Description of the task:
Where in the data below does the word "computer" appear? Copy every line that has it.

[Stored items]
▬▬▬▬▬▬▬▬▬▬

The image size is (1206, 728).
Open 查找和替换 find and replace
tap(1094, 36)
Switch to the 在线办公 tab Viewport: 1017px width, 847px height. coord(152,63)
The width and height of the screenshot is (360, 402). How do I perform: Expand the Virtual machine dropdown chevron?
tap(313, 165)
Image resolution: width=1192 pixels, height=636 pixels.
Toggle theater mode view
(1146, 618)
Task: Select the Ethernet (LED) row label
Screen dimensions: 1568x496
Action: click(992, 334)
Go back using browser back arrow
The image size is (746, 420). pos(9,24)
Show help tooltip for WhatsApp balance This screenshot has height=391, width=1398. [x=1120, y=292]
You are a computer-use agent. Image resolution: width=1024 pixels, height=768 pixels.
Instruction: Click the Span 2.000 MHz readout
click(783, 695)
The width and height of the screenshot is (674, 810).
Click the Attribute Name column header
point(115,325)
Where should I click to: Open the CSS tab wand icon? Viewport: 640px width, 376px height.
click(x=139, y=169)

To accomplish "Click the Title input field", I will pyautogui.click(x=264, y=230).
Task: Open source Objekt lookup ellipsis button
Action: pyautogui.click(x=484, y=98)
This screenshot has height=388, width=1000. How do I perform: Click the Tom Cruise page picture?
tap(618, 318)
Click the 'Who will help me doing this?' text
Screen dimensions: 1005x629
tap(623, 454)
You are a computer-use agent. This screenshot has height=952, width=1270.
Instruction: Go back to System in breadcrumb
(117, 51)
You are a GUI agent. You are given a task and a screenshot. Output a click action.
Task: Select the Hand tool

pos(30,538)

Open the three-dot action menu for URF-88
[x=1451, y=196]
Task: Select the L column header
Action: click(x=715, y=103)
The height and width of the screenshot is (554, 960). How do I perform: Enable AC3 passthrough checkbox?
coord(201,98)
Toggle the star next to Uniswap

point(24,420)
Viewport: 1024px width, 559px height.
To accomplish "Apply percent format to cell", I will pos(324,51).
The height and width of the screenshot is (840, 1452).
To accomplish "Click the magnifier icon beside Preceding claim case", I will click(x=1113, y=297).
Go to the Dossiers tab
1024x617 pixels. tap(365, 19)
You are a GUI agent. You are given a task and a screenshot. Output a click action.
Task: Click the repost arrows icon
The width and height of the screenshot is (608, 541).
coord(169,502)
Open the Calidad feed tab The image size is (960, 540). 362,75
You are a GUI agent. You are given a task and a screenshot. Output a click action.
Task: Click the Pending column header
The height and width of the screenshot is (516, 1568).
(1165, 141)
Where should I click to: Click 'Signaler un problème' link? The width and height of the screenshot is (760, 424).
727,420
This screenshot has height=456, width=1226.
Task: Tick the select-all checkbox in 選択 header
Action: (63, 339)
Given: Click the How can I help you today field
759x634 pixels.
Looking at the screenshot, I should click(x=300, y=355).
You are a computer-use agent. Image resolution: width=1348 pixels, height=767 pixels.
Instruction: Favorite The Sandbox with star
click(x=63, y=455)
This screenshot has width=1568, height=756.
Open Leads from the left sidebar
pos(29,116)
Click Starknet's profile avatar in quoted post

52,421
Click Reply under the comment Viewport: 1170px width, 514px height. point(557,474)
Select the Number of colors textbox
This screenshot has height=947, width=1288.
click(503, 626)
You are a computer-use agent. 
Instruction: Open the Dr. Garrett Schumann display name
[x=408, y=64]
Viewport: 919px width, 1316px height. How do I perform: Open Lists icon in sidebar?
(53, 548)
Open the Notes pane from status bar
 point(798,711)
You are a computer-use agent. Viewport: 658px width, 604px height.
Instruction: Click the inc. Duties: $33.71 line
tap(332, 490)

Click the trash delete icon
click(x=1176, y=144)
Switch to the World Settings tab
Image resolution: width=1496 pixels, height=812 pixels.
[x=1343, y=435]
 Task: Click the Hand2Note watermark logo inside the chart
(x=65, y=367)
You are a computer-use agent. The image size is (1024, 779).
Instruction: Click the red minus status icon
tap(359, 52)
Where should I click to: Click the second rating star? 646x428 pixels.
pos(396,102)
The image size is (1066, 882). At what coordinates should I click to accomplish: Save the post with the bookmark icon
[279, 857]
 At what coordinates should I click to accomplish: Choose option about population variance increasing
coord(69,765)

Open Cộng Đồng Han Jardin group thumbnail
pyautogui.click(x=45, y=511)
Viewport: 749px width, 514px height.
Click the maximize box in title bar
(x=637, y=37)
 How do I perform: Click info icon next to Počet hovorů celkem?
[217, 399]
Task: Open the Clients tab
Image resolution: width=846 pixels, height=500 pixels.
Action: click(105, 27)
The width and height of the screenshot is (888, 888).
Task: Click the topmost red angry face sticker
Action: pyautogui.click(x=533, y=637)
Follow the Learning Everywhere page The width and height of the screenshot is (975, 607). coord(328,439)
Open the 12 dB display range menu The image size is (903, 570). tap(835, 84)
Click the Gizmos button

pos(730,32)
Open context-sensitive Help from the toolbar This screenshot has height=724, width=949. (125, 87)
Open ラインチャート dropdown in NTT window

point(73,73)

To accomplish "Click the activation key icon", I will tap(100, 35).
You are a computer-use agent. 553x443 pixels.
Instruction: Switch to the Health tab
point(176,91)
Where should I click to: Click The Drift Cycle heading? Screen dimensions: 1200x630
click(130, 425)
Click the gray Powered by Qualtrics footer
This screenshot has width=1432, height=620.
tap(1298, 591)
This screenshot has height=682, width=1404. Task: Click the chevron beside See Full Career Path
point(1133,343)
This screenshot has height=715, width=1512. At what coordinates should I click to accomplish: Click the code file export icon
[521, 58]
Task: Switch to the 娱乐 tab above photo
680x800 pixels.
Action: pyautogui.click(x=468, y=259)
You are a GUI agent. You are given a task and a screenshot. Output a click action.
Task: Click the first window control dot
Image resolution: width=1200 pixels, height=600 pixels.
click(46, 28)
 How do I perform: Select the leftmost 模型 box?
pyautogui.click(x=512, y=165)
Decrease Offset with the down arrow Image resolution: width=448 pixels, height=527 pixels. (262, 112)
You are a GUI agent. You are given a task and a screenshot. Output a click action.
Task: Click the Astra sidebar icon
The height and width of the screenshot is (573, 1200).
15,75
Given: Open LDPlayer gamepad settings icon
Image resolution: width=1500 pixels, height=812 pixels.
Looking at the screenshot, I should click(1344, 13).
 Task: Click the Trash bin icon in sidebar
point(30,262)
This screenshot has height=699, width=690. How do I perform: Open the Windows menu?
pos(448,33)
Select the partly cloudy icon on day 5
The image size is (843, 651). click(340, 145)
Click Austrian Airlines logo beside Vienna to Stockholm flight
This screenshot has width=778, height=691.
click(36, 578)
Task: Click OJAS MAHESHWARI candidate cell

▬▬▬▬▬▬▬▬▬▬

Written solution:
You are a computer-use agent. Image resolution: width=1024 pixels, height=768 pixels.
You are a computer-use agent. This screenshot has height=952, width=1270.
You are a computer-use agent. Image resolution: width=1348 pixels, height=767 pixels.
You are a computer-use agent. 
You are a computer-use agent. Viewport: 658px width, 604px height.
You are a computer-use agent. The image size is (1024, 779).
You are a computer-use agent. 553x443 pixels.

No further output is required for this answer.